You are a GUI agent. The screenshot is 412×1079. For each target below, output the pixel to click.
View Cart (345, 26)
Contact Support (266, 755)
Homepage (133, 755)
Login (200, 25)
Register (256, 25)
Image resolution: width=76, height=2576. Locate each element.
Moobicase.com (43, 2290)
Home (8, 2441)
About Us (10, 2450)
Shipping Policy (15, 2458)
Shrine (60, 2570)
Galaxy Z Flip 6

* **YOUR TASK**
The output should consist only of the lines from the one with "View Cart (345, 26)" through the final line of the records above, exactly.

* **RESULT FOR THIS EXERCISE**
View Cart (345, 26)
Contact Support (266, 755)
Homepage (133, 755)
Login (200, 25)
Register (256, 25)
Image resolution: width=76, height=2576. Locate each element.
Moobicase.com (43, 2290)
Home (8, 2441)
About Us (10, 2450)
Shipping Policy (15, 2458)
Shrine (60, 2570)
Galaxy Z Flip 6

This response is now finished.